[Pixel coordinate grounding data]

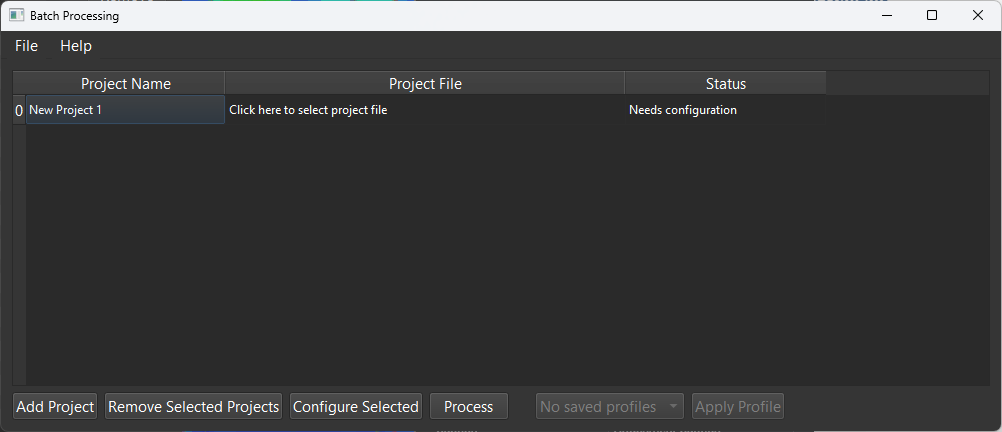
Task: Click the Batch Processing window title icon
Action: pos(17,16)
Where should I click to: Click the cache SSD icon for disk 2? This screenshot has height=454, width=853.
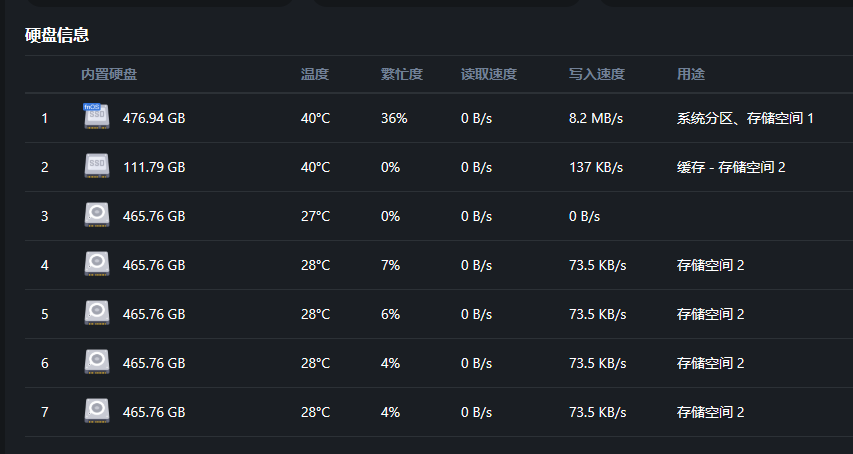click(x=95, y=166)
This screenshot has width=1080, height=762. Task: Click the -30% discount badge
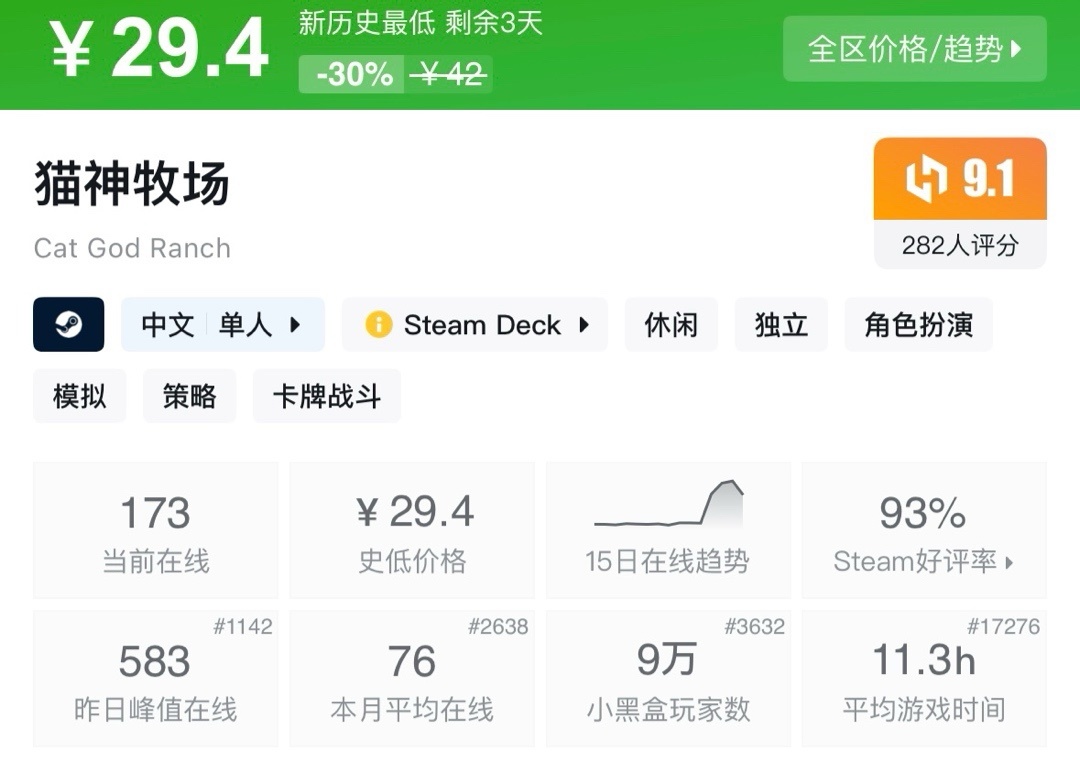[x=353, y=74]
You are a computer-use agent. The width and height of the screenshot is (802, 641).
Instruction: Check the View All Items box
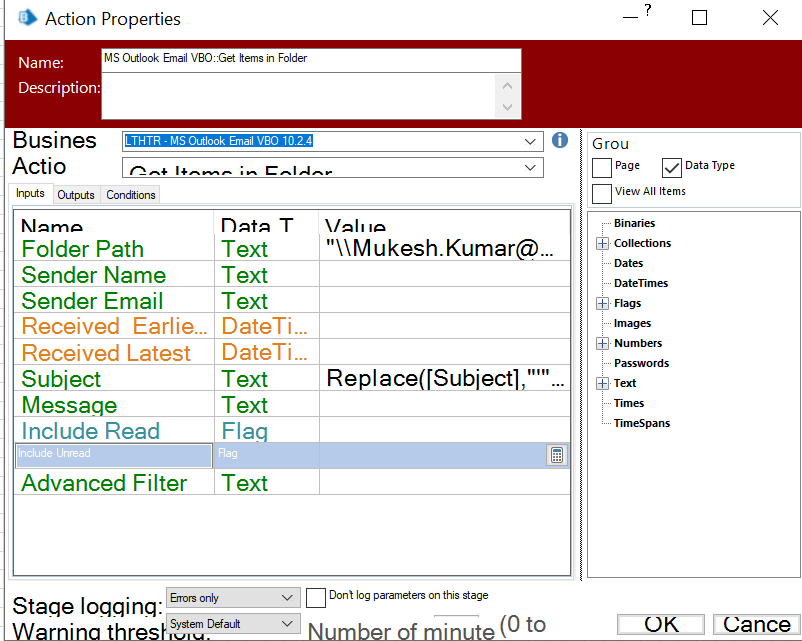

About this exercise
Leave out every picture, and write out exactly the lines from the one with "This screenshot has width=1080, height=762." through the end of the records above, both ends included.

Result
This screenshot has width=1080, height=762. Task: Click the -30% discount badge
[x=353, y=74]
You are a computer-use agent. The width and height of the screenshot is (802, 641).
Instruction: Check the View All Items box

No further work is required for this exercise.